There was an absolute certainty in her voice, a professional confidence that was impossible to fake. It chipped away at the wall of his cynicism. For the first time in a long time, a seed of doubt was planted.
He studied her again, really looked at her. The plain clothes, the young face. She looked like a college student. But her eyes held a wisdom and a stillness that were ancient.
Corey saw the shift in his expression. She had accomplished her goal. She had his attention. She had become a question he needed to answer.
It was time to go. She had revealed enough for one day.
She gave a small, respectful bow toward her mother's grave. "I should go."
She turned and started to walk away, her steps even and unhurried.
"Wait."
The word was a command, sharp and desperate. It stopped her in her tracks. She paused, but didn't turn around.
"What's your name?" he asked, his voice strained.
Corey hesitated for a beat. "Corey."
She didn't offer a last name. She didn't need to.
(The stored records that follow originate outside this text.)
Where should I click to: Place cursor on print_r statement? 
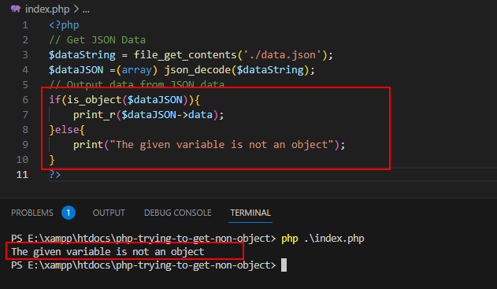148,115
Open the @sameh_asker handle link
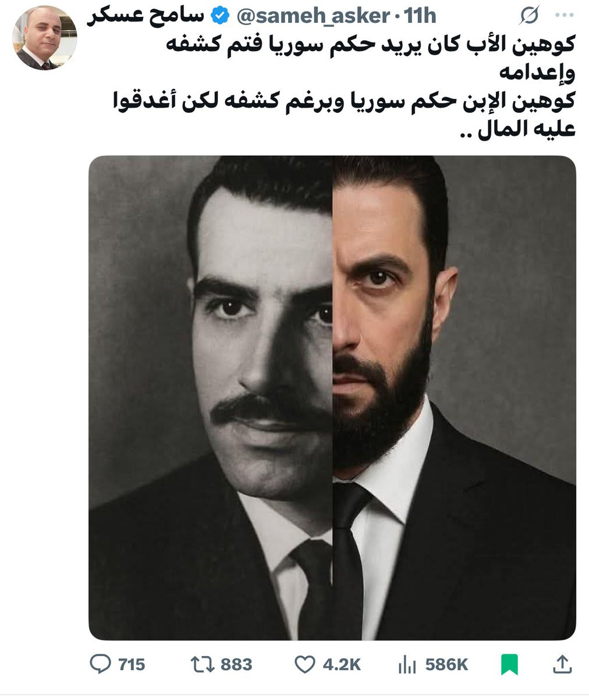Screen dimensions: 589x698 pos(311,17)
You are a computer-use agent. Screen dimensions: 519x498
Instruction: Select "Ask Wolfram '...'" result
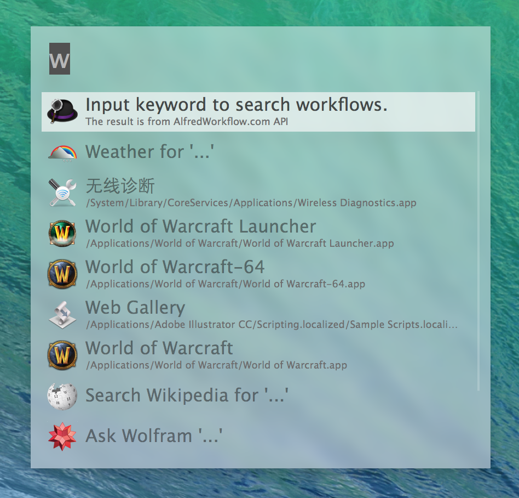[154, 436]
He would find it.
Then she was gone, disappearing down the winding path, leaving Lucas Fitzgerald alone with the ghost of her mother and the echo of an impossible promise.
He stared at the spot where she had vanished, his hand tightening around the silver flask. He brought it to his lips, then stopped.
Her fearlessness in the face of his anger. Her detached, clinical way of speaking about his own incurable condition. Her presence in a graveyard.
He had it all wrong. She wasn't a con artist.